The dictionary has Deadline Group names as keys and Spot Fleet Configurations as values. To download a Spot Fleet Configuration, start by creating a new Spot Fleet Request.

../_images/events_spot_start.png

Warning

The Spot Event Plugin only supports ‘Maintain’ Spot Fleets. Be sure to enable that feature, otherwise the fleets will not be able to scale correctly.

Warning

As of Deadline 10.1.8, our default Spot Credentials IAM policy only allows IAM instance profiles with IAM role names that begin with DeadlineSpot.

At the bottom of the “Request Spot Instances” page, there is a button to download the Configuration as JSON:

../_images/events_spot_download_json_config.png

Copy everything in the downloaded file and place it into the Spot Fleet Configuration for the desired Deadline Group.

● WHAT YOU SHOULD DO
Quote the Deadline Spot Fleet text word for word, starting at "The Spot Event" and ending at "begin with DeadlineSpot.".

● INFORMATION GIVEN
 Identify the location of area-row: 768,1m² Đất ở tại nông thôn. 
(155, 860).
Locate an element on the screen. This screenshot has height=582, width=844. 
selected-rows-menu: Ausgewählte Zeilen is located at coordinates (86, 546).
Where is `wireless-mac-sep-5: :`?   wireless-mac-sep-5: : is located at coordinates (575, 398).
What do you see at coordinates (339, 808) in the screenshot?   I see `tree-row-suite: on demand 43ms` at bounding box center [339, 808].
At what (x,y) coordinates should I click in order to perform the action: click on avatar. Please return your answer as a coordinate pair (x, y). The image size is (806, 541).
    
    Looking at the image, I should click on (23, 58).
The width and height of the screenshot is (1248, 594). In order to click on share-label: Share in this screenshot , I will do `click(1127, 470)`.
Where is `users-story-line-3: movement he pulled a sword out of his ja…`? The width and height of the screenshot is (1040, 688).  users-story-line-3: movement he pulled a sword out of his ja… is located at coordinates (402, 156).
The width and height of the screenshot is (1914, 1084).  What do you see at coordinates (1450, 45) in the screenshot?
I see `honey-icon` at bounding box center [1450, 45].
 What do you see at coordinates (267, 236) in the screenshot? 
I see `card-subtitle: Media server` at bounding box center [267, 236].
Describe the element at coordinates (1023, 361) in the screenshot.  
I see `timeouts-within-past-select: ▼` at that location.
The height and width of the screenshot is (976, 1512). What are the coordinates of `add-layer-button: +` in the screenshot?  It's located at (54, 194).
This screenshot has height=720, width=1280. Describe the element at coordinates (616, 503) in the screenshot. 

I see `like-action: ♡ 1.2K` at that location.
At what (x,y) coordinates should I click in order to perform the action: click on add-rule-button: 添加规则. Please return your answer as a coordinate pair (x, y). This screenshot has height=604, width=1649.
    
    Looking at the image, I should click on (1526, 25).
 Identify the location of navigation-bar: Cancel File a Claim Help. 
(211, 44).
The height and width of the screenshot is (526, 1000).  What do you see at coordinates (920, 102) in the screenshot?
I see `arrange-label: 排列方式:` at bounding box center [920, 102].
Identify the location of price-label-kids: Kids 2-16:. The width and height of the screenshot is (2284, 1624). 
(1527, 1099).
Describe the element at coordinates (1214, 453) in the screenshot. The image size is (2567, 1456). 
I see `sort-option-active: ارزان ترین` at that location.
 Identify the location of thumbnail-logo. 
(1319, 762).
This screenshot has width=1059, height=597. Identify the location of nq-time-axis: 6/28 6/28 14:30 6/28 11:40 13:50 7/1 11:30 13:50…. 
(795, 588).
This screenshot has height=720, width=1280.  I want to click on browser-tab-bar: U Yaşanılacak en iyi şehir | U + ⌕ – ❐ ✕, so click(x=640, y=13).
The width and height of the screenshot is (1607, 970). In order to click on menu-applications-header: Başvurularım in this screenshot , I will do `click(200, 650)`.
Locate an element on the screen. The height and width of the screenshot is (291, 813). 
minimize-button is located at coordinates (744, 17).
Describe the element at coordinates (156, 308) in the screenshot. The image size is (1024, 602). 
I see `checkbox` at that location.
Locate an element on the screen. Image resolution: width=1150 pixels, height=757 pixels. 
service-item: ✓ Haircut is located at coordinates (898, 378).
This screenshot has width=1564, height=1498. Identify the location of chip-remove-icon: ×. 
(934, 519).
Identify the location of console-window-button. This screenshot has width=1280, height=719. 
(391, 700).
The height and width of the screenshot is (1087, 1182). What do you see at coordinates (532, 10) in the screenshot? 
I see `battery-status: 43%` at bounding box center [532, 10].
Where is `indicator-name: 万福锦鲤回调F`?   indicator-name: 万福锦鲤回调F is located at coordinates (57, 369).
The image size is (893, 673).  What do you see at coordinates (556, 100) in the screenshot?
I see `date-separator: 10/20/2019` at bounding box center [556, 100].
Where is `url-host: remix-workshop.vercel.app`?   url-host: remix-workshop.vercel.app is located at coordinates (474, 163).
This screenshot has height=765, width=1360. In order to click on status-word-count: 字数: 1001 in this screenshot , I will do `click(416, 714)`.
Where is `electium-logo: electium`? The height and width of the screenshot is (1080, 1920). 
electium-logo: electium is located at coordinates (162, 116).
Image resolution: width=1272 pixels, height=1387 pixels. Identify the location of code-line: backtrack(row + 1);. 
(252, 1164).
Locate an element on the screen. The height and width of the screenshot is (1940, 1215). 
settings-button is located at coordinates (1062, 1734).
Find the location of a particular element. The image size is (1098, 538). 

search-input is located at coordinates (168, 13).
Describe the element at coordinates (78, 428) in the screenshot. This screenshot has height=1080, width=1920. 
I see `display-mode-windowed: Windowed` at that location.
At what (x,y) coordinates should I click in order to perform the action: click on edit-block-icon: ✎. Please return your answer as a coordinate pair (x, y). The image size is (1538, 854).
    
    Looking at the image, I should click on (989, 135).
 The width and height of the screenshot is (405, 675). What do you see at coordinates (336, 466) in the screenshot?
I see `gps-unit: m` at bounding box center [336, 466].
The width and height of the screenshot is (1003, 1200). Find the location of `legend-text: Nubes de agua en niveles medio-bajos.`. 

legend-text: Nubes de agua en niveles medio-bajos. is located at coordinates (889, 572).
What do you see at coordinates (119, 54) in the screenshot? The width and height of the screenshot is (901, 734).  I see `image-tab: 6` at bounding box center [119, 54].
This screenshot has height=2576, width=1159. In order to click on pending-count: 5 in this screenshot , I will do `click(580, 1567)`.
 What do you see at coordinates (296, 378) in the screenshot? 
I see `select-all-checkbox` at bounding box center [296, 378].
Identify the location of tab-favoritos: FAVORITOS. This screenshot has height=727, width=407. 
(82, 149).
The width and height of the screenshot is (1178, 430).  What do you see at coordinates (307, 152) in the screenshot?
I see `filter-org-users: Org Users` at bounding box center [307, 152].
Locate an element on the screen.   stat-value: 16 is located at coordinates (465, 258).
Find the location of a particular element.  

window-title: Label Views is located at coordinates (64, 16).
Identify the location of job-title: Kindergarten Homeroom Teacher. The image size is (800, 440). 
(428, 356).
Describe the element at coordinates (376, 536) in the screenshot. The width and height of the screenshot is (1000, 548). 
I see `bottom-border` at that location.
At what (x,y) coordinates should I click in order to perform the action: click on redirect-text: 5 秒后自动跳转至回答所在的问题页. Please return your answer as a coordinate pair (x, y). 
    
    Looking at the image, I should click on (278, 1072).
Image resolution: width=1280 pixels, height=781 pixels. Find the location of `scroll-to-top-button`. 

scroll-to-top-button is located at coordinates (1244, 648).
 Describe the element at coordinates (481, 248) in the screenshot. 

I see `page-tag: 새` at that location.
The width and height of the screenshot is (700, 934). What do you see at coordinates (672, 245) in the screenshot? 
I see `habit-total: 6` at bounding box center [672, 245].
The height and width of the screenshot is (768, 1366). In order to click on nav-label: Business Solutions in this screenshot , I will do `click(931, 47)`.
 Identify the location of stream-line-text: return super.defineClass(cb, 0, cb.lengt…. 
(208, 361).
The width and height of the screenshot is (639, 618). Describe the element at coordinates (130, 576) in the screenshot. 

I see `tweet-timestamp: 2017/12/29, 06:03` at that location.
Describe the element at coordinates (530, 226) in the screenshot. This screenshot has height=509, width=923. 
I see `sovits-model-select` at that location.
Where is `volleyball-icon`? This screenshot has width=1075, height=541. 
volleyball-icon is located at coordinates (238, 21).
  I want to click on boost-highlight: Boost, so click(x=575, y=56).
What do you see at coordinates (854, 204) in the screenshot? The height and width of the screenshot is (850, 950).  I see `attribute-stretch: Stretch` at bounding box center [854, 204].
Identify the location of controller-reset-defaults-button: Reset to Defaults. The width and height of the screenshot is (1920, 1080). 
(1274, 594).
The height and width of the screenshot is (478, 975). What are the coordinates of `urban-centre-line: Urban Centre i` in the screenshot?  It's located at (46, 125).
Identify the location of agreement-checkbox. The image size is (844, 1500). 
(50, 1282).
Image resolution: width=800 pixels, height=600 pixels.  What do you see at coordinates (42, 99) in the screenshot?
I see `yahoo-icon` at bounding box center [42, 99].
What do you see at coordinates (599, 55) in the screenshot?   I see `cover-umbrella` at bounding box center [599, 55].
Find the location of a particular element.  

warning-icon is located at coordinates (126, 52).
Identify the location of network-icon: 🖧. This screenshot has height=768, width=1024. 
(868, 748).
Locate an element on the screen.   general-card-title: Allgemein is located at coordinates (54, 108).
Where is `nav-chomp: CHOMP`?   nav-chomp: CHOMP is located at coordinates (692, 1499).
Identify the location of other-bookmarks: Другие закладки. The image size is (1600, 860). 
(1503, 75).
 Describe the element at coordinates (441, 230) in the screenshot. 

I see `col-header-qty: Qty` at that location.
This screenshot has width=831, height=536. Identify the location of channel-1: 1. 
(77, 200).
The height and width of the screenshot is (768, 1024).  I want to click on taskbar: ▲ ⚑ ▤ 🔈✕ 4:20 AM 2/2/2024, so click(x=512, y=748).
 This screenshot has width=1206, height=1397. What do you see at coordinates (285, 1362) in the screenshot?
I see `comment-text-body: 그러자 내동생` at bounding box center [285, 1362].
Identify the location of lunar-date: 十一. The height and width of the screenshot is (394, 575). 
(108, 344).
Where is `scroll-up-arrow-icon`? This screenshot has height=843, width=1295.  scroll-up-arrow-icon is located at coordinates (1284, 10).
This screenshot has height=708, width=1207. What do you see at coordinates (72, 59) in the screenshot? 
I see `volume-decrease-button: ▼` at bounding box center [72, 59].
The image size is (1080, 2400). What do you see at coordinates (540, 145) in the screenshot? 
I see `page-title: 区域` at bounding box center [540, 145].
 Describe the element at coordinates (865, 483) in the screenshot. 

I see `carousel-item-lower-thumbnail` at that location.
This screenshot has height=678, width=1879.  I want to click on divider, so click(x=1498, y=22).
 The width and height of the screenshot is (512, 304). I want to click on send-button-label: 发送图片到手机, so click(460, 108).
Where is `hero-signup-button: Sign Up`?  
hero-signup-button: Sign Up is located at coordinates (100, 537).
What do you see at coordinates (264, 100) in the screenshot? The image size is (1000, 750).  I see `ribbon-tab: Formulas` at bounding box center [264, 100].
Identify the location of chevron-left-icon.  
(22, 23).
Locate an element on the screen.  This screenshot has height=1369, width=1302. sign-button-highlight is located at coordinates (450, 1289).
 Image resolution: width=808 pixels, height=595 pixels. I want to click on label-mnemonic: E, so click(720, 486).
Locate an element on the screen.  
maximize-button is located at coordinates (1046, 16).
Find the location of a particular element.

● RESPONSE TO THE TASK
The Spot Event Plugin only supports ‘Maintain’ Spot Fleets. Be sure to enable that feature, otherwise the fleets will not be able to scale correctly.

Warning

As of Deadline 10.1.8, our default Spot Credentials IAM policy only allows IAM instance profiles with IAM role names that begin with DeadlineSpot.